In the post-Soviet era, these activities continued under Russian military doctrine and foreign policy. “Fake News” is just the latest manifestation of a program that has been ongoing for decades. In that respect, the fact that is somehow came as a surprise is, well…surprising.

Perhaps what has gotten us worked up is the fact that their operations were so effective. For that we have to thank the internet, social media and, most importantly, our own naivete.

It is concerning that another country is influencing our elections and government. However, it is not surprising that they tried it. The Cold War has morphed into Cyber War which transcends typical battle lines. However, we need to put this in the broader historical context so that we respond appropriately.

We need to take positive actions to protect American interests. First and foremost, we must acknowledge that Russia, like China, is our adversaries-our opponents in global game of economic, political and military influence.

Other steps should include investigating and enforcing existing laws, particularly with respect to foreign lobbying.

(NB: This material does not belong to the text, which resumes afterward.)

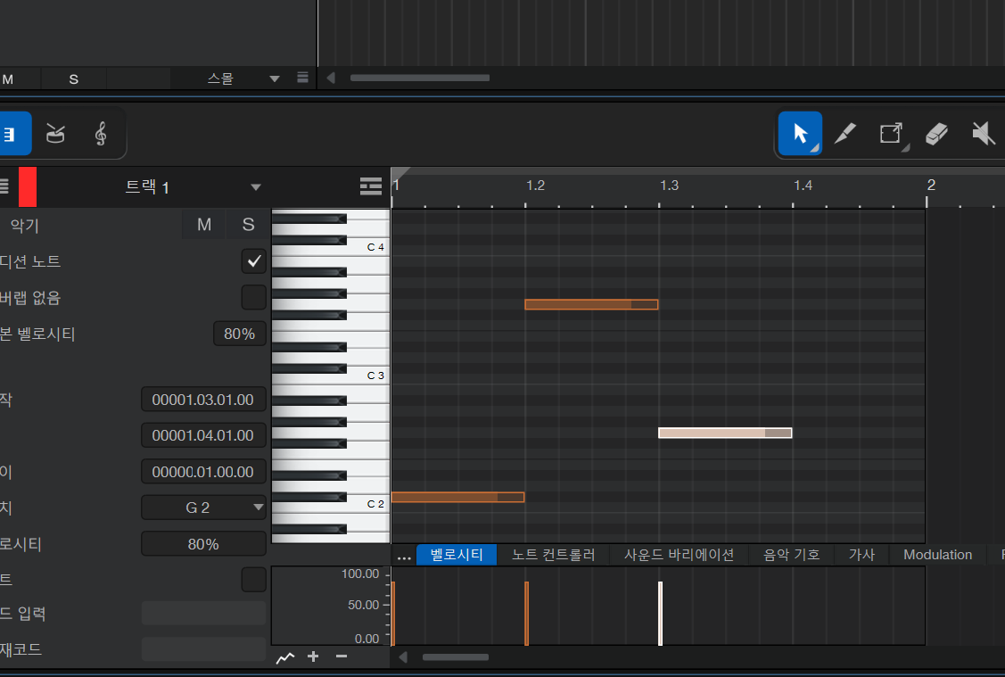Select the Arrow pointer tool
Screen dimensions: 1005x677
point(800,135)
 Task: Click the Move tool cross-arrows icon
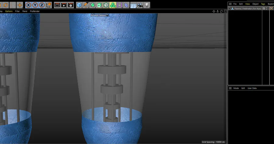(x=20, y=5)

Special Prosecutor Mueller is doing just that. The politicos need to let him do his job until the end. After that the legislative and executive branches can decide how to respond.

We need to review how votes are taken and counted. For all of the problems with manual voting (e.g. the infamous “hanging chads” in the 1980 presidential election), it may be that low-tech is more secure than high-tech solutions that are vulnerable to hacking.

We must enhance our Cyber Warfare, both offensive and defensive, capabilities. This may require us to reorient resources from physical assets like planes, ships and tanks toward digital competencies.

In addition, we should push social media companies to upgrade their vetting process for “advertisers” and postings.

However, none of this will matter in the end if we do not recognize the failings in ourselves. When we approach the world with a closed mind, we self-select the news we choose to accept, “fake” or not.

We would all benefit by understanding other points of view and being critical at our own. I often listen to NPR’s “Democracy Report,” even though it is frustrating and radically leftist. Why? Because it gives me a perspective I don’t otherwise get. Diversity of ideas makes us a more informed electorate, a fundamental prerequisite for a functioning democracy.

Unreliable information (aka, “Fake News”) will always be present. The objective must be to minimize its impact on our elections. Perhaps the first step is to shut down the primary mechanism of foreign interference. It is cheap and easy. Decide not to use social media as your primary source of news. It is really that simple.